Clearly Forster is using examples to draw wider conclusions but this tended to jar with me, even when there were occasional examples that disprove the generalisation. Aziz, for example, is a Muslim but a non-believing one and does not support the female seclusion that is common in Chandrapore. He is an educated, well-spoken doctor who writes poetry and likes to talk about the Indian independence movement with his friends but, at least at the start of the novel, he is happy to work for the British. Aziz’s friend Professor Godbole, a Hindu Brahmin who works with Mr Fielding at the local school, at times appears ridiculous with his mysticism, but he is also an important broker of peace.
Forster describes the British negatively as well. They are unyielding, un-self-aware egotists with no interest in truly understanding or mingling with the local population. Miss Quested is depicted as naive for expressing a desire to see “the real India”, with no real clue as to what that means. But she also comes across as less racist than her compatriots because she at least shows an interest, an awareness of how segregated society is and how that perhaps isn’t how it should be.
Above all, it’s a story of the failure of colonialism, about two nationalities that just don’t understand each other or really try to. An early clue to this is given by two similar incidents that happen for different reasons. When we meet Dr Aziz he is called late at night to attend to the home of Major Callendar, the civil surgeon, but on arrival finds that Callendar has gone out without leaving a message. His carriage is snapped up by two Englishwomen who simply assume it has been sent for them, leaving Aziz to walk the long way home. A few days later, Miss Quested and her chaperone Mrs Moore have arranged to visit a local Hindu couple but the promised carriage never arrives. Though they never receive a proper explanation, Aziz suggests that perhaps the local couple were ashamed of their home. Indeed, Aziz and Fielding are rare examples of characters trying to truly communicate with and understand each other’s race. Their frankness with each other is all the more striking against the backdrop of disinterest and separatism.

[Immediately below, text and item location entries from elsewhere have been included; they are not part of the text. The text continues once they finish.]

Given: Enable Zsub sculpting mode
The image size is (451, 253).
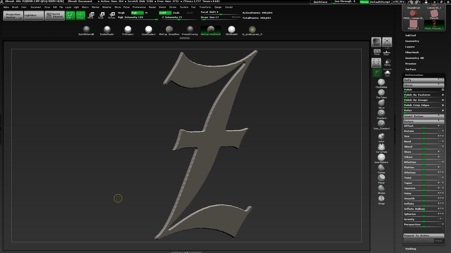Looking at the screenshot, I should [176, 13].
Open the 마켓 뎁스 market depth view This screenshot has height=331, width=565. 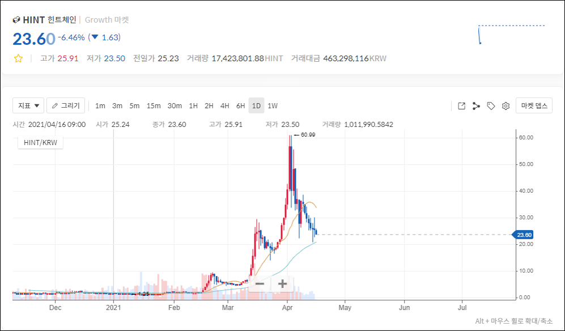point(533,105)
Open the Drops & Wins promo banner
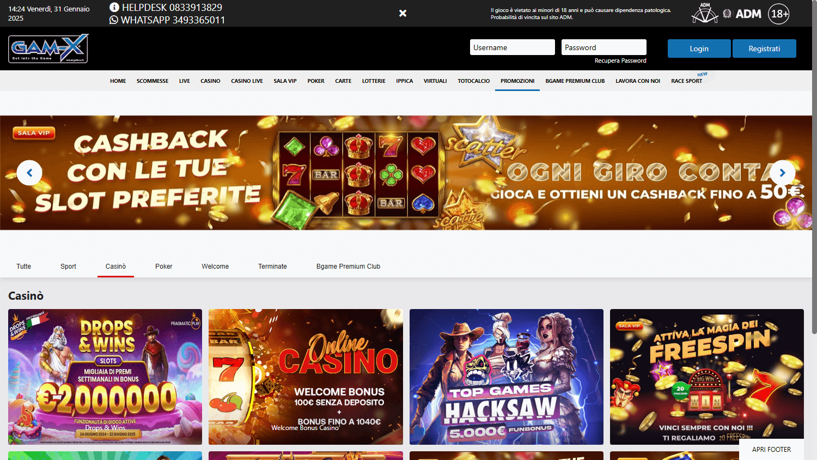This screenshot has height=460, width=817. [105, 377]
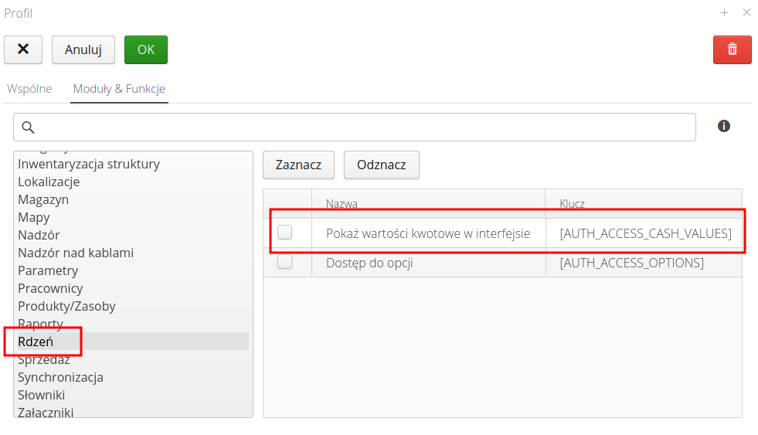The image size is (758, 435).
Task: Click the Odznacz button
Action: pyautogui.click(x=381, y=165)
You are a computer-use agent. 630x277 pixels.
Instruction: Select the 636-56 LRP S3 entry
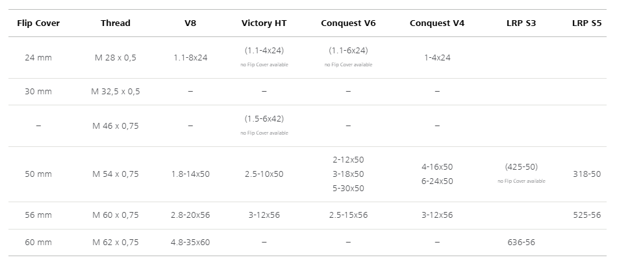(521, 243)
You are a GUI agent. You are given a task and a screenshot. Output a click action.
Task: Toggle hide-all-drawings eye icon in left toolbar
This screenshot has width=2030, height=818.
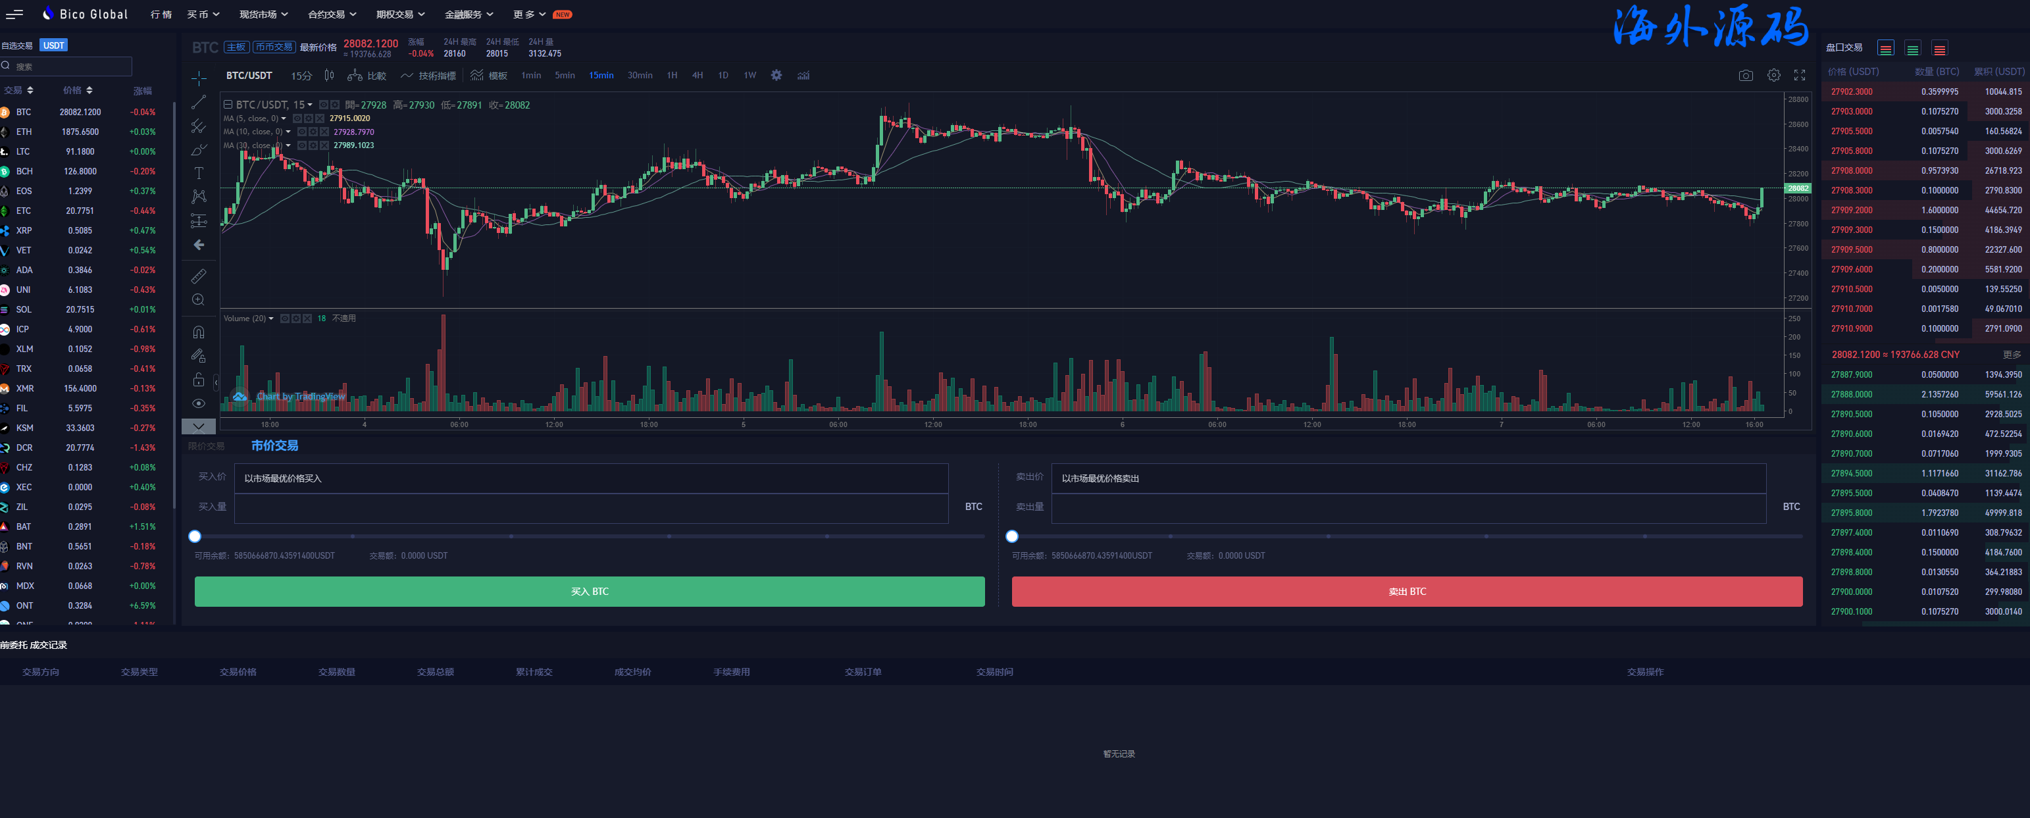coord(199,403)
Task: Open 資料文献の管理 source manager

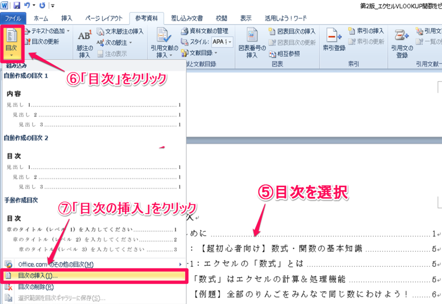Action: pyautogui.click(x=205, y=31)

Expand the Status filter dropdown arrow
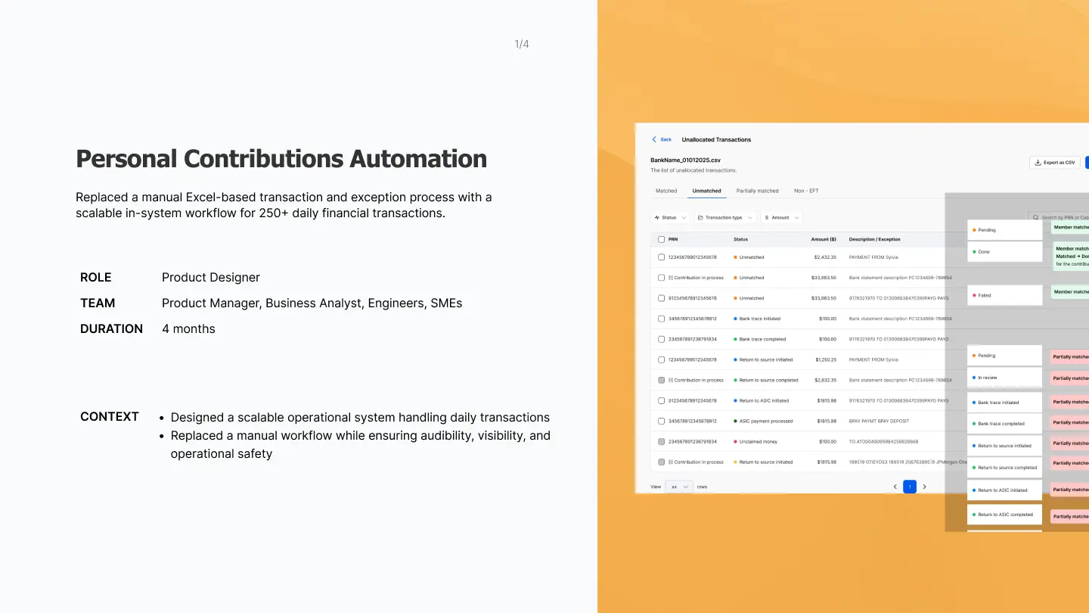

“Most of life is so dull that there is nothing to be said about it…Inside its cocoon of work or social obligation, the human spirit slumbers for the most part, registering the distinction between pleasure and pain, but not nearly as alert as we pretend. There are periods in the most thrilling day during which nothing happens, and though we continue to exclaim ‘I do enjoy myself’ or ‘I am horrified’ we are insincere.”
I want to believe, in the face of this often-insightful dissection of the inherent racism in colonialism, that the narrative’s own racist moments are ironic. Forster does seem to be searching for ways in which social divisions (class as well as race and religion) can be overcome and there is a distinctly sad tone whenever this fails. But Forster was a product of his times and perhaps there is a limit to his ability to dissect this topic in a way that is entirely free from prejudice and assumption.